Mas o que o despertara agora?

Ira. A mais pura delas.

Recordou-se de sentir algo assim três vezes, uma ira que não era dele e ainda assim tão familiar. A primeira há muito tempo, numa ocasião que o fez conhecer Lorna Dane. O resto sentira enquanto estava em criostase, sem saber o que ocorrera. Esperava que estivesse tudo bem com Lorna.

Algo dizia que não estava.

Virou-se na cápsula, testando os pés para fora. Seu equilíbrio era parco, mas melhoraria em breve. Apoiou-se com a cintura na carcaça da câmara, sua crisálida, e encarou o resto do cômodo amplo, mal iluminado e de aspecto sujo. Existiam telas negras empoeiradas do outro lado, televisores. Algumas estavam quebradas e ele não sabia se utilizavam aquilo para monitoramento de dentro ou de fora. Com uma gota de suor a descer sobre suas têmporas, ele lançou outro pulso eletromagnético.

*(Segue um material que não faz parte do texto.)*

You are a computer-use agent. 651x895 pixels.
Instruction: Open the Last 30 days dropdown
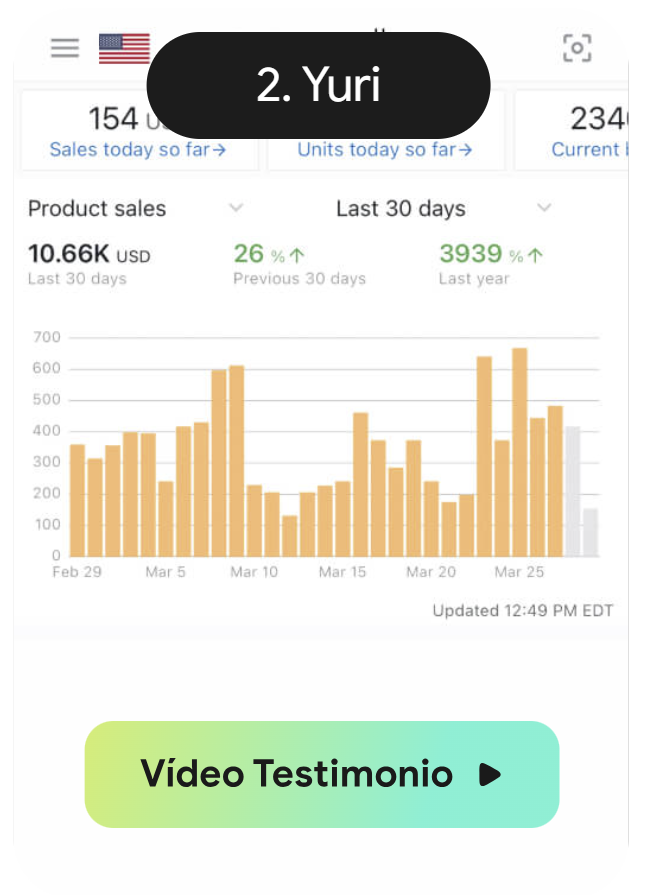click(544, 208)
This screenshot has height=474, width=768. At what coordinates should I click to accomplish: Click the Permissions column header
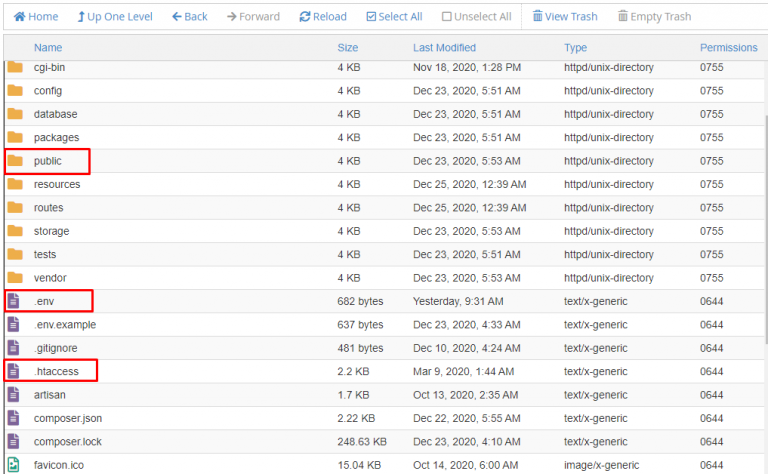tap(728, 47)
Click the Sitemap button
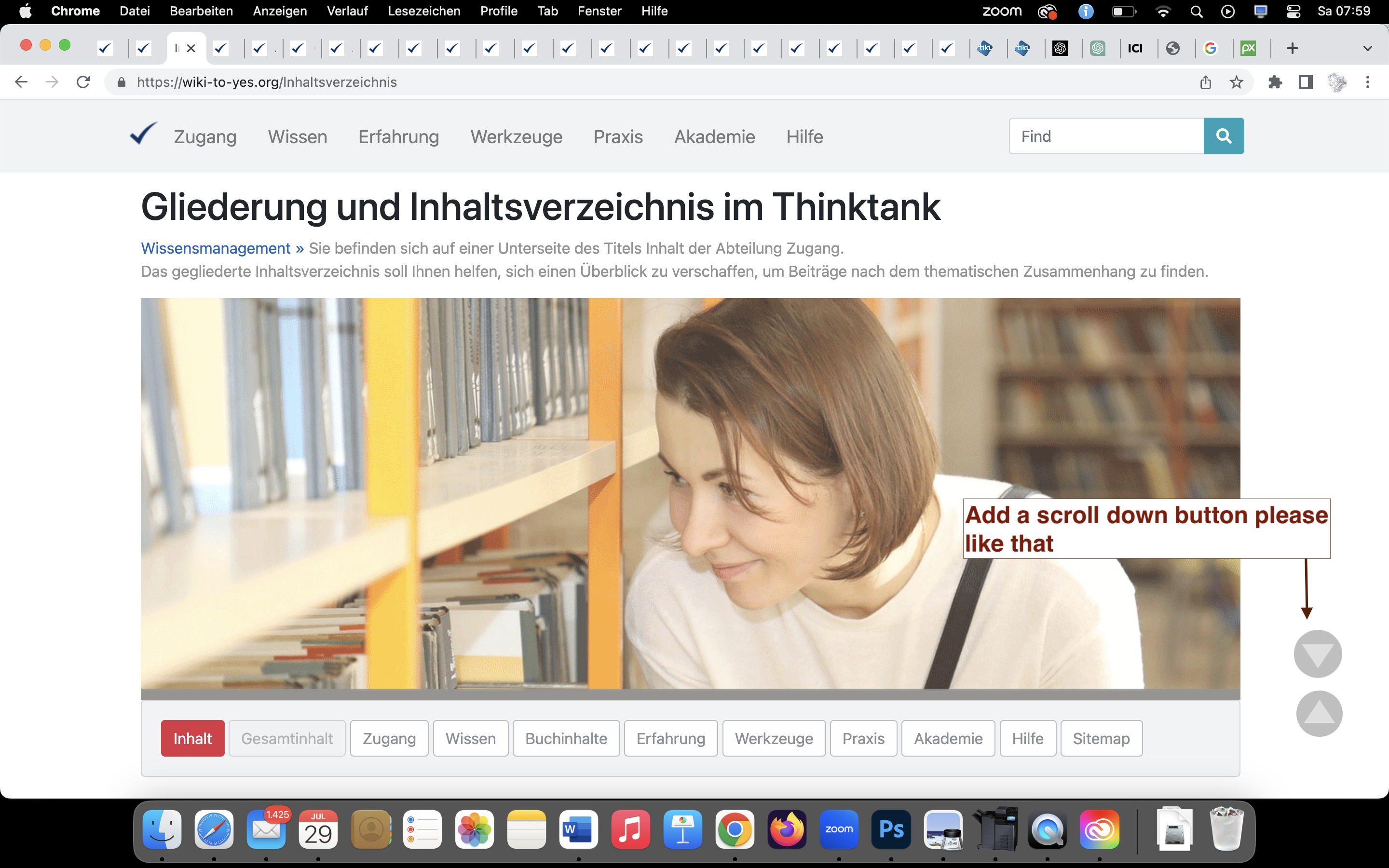 tap(1101, 738)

Os televisores que ainda funcionavam ligaram no que pareciam canais de notícias. Ele cruzou os braços, observando. Aprendendo o que acontecera no mundo enquanto estivera em seu pesadelo sem sono, sem morte.

** ** **

O corpo de Wanda acordou antes que sua consciência.

Seus olhos se abriram com as pupilas dilatadas e a boca seca, pânico saindo e entrando pela sua respiração afobada. Tremeu ainda como se recebesse altas doses de eletricidade, enquanto sentia um peso em seu pescoço. Um peso terrível, um aperto gradativamente maior, interrompendo a circulação e seu ar. Tentou alcançá-lo com as mãos, pois era óbvio que era uma nova coleira a lhe apertar a carne e sufocar a liberdade, mas seus punhos também estavam algemados. Ela soltou um ganido, gritos, e quase chorou, seus olhos tornando-se rubros em apenas um segundo, dando-lhe força etérea para poder quebrar a algema e levar a mão à pele.